• _TASK DIRECTIONS_: Repeat every entry below exactly as given.

• _RECORDS SUPPLIED_:
· · · · ·
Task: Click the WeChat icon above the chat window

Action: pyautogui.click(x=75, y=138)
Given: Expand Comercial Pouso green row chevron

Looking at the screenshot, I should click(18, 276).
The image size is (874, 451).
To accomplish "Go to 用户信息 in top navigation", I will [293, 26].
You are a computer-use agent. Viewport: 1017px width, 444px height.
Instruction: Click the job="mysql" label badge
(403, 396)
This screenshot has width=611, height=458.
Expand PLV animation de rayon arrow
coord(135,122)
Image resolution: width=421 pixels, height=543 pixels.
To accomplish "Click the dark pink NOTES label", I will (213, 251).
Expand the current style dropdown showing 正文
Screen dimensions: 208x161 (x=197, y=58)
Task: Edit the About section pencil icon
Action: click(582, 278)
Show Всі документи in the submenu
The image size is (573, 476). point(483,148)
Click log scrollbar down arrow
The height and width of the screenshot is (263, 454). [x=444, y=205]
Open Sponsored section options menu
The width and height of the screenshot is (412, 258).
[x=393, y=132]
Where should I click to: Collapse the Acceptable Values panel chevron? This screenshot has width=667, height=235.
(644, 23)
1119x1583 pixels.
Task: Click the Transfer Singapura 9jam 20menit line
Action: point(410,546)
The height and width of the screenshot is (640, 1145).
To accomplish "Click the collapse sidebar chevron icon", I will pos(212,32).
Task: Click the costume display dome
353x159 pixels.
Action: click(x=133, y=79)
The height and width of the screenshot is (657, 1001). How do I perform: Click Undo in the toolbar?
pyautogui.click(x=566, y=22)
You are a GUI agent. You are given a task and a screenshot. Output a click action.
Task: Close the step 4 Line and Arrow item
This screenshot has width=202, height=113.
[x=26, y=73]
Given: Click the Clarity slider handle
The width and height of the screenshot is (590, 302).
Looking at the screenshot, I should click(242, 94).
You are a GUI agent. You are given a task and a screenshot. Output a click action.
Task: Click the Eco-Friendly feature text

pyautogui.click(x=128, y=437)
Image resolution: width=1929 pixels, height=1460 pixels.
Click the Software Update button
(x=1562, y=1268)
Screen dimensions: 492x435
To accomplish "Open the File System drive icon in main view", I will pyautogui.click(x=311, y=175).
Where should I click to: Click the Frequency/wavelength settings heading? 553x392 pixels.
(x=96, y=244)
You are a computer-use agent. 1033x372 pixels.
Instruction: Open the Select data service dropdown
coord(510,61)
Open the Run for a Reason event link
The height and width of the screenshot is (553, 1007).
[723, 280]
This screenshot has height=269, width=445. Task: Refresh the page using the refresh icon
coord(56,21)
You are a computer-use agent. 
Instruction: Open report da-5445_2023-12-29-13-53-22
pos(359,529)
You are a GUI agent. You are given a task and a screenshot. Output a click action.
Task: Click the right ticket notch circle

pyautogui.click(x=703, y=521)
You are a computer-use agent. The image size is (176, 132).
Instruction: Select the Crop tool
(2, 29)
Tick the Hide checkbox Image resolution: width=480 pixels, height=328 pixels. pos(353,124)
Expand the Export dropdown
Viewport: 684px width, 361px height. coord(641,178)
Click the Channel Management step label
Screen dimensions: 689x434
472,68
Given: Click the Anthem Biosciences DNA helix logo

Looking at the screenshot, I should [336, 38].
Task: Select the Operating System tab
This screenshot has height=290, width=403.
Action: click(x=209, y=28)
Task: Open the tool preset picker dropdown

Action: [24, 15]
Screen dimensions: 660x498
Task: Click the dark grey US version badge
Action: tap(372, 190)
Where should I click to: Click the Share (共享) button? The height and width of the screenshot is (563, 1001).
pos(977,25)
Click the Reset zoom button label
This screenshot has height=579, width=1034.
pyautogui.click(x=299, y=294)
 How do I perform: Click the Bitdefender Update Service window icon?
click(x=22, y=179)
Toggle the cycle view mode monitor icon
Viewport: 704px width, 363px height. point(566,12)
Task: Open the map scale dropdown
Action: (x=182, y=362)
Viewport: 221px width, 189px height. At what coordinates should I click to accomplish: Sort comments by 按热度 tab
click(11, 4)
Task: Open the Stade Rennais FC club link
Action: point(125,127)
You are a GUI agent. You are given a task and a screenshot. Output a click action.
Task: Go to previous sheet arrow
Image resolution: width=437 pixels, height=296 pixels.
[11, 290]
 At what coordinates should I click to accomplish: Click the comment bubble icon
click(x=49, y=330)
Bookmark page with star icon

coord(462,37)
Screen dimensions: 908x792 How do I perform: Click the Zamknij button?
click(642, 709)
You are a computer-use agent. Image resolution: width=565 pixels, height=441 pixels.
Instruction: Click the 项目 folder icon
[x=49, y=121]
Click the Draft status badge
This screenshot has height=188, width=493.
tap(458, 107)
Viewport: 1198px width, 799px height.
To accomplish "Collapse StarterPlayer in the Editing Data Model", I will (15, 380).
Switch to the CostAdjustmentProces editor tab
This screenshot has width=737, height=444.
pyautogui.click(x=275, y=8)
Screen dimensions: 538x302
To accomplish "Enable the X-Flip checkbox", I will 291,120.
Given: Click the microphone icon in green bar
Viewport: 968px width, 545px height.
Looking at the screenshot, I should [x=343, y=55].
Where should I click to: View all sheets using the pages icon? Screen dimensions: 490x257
· · · · ·
• _ANSWER AREA_:
Task: Click the WeChat icon above the chat window

Action: pyautogui.click(x=75, y=138)
Given: Expand Comercial Pouso green row chevron

Looking at the screenshot, I should click(18, 276).
The image size is (874, 451).
To accomplish "Go to 用户信息 in top navigation", I will [293, 26].
You are a computer-use agent. Viewport: 1017px width, 444px height.
Instruction: Click the job="mysql" label badge
(403, 396)
This screenshot has width=611, height=458.
Expand PLV animation de rayon arrow
coord(135,122)
Image resolution: width=421 pixels, height=543 pixels.
To accomplish "Click the dark pink NOTES label", I will (213, 251).
Expand the current style dropdown showing 正文
Screen dimensions: 208x161 (x=197, y=58)
Task: Edit the About section pencil icon
Action: click(582, 278)
Show Всі документи in the submenu
The image size is (573, 476). point(483,148)
Click log scrollbar down arrow
The height and width of the screenshot is (263, 454). [x=444, y=205]
Open Sponsored section options menu
The width and height of the screenshot is (412, 258).
[x=393, y=132]
Where should I click to: Collapse the Acceptable Values panel chevron? This screenshot has width=667, height=235.
(644, 23)
1119x1583 pixels.
Task: Click the Transfer Singapura 9jam 20menit line
Action: point(410,546)
The height and width of the screenshot is (640, 1145).
To accomplish "Click the collapse sidebar chevron icon", I will pos(212,32).
Task: Click the costume display dome
353x159 pixels.
Action: click(x=133, y=79)
The height and width of the screenshot is (657, 1001). How do I perform: Click Undo in the toolbar?
pyautogui.click(x=566, y=22)
You are a GUI agent. You are given a task and a screenshot. Output a click action.
Task: Close the step 4 Line and Arrow item
This screenshot has width=202, height=113.
[x=26, y=73]
Given: Click the Clarity slider handle
The width and height of the screenshot is (590, 302).
Looking at the screenshot, I should click(242, 94).
You are a GUI agent. You are given a task and a screenshot. Output a click action.
Task: Click the Eco-Friendly feature text

pyautogui.click(x=128, y=437)
Image resolution: width=1929 pixels, height=1460 pixels.
Click the Software Update button
(x=1562, y=1268)
Screen dimensions: 492x435
To accomplish "Open the File System drive icon in main view", I will pyautogui.click(x=311, y=175).
Where should I click to: Click the Frequency/wavelength settings heading? 553x392 pixels.
(x=96, y=244)
You are a computer-use agent. 1033x372 pixels.
Instruction: Open the Select data service dropdown
coord(510,61)
Open the Run for a Reason event link
The height and width of the screenshot is (553, 1007).
[723, 280]
This screenshot has height=269, width=445. Task: Refresh the page using the refresh icon
coord(56,21)
You are a computer-use agent. 
Instruction: Open report da-5445_2023-12-29-13-53-22
pos(359,529)
You are a GUI agent. You are given a task and a screenshot. Output a click action.
Task: Click the right ticket notch circle

pyautogui.click(x=703, y=521)
You are a computer-use agent. The image size is (176, 132).
Instruction: Select the Crop tool
(2, 29)
Tick the Hide checkbox Image resolution: width=480 pixels, height=328 pixels. pos(353,124)
Expand the Export dropdown
Viewport: 684px width, 361px height. coord(641,178)
Click the Channel Management step label
Screen dimensions: 689x434
472,68
Given: Click the Anthem Biosciences DNA helix logo

Looking at the screenshot, I should [336, 38].
Task: Select the Operating System tab
This screenshot has height=290, width=403.
Action: click(x=209, y=28)
Task: Open the tool preset picker dropdown

Action: [24, 15]
Screen dimensions: 660x498
Task: Click the dark grey US version badge
Action: tap(372, 190)
Where should I click to: Click the Share (共享) button? The height and width of the screenshot is (563, 1001).
pos(977,25)
Click the Reset zoom button label
This screenshot has height=579, width=1034.
pyautogui.click(x=299, y=294)
 How do I perform: Click the Bitdefender Update Service window icon?
click(x=22, y=179)
Toggle the cycle view mode monitor icon
Viewport: 704px width, 363px height. point(566,12)
Task: Open the map scale dropdown
Action: (x=182, y=362)
Viewport: 221px width, 189px height. At what coordinates should I click to accomplish: Sort comments by 按热度 tab
click(11, 4)
Task: Open the Stade Rennais FC club link
Action: point(125,127)
You are a GUI agent. You are given a task and a screenshot. Output a click action.
Task: Go to previous sheet arrow
Image resolution: width=437 pixels, height=296 pixels.
[11, 290]
 At what coordinates should I click to accomplish: Click the comment bubble icon
click(x=49, y=330)
Bookmark page with star icon

coord(462,37)
Screen dimensions: 908x792 How do I perform: Click the Zamknij button?
click(642, 709)
You are a computer-use agent. Image resolution: width=565 pixels, height=441 pixels.
Instruction: Click the 项目 folder icon
[x=49, y=121]
Click the Draft status badge
This screenshot has height=188, width=493.
tap(458, 107)
Viewport: 1198px width, 799px height.
To accomplish "Collapse StarterPlayer in the Editing Data Model", I will (15, 380).
Switch to the CostAdjustmentProces editor tab
This screenshot has width=737, height=444.
pyautogui.click(x=275, y=8)
Screen dimensions: 538x302
To accomplish "Enable the X-Flip checkbox", I will 291,120.
Given: Click the microphone icon in green bar
Viewport: 968px width, 545px height.
Looking at the screenshot, I should [x=343, y=55].
Where should I click to: View all sheets using the pages icon? Screen dimensions: 490x257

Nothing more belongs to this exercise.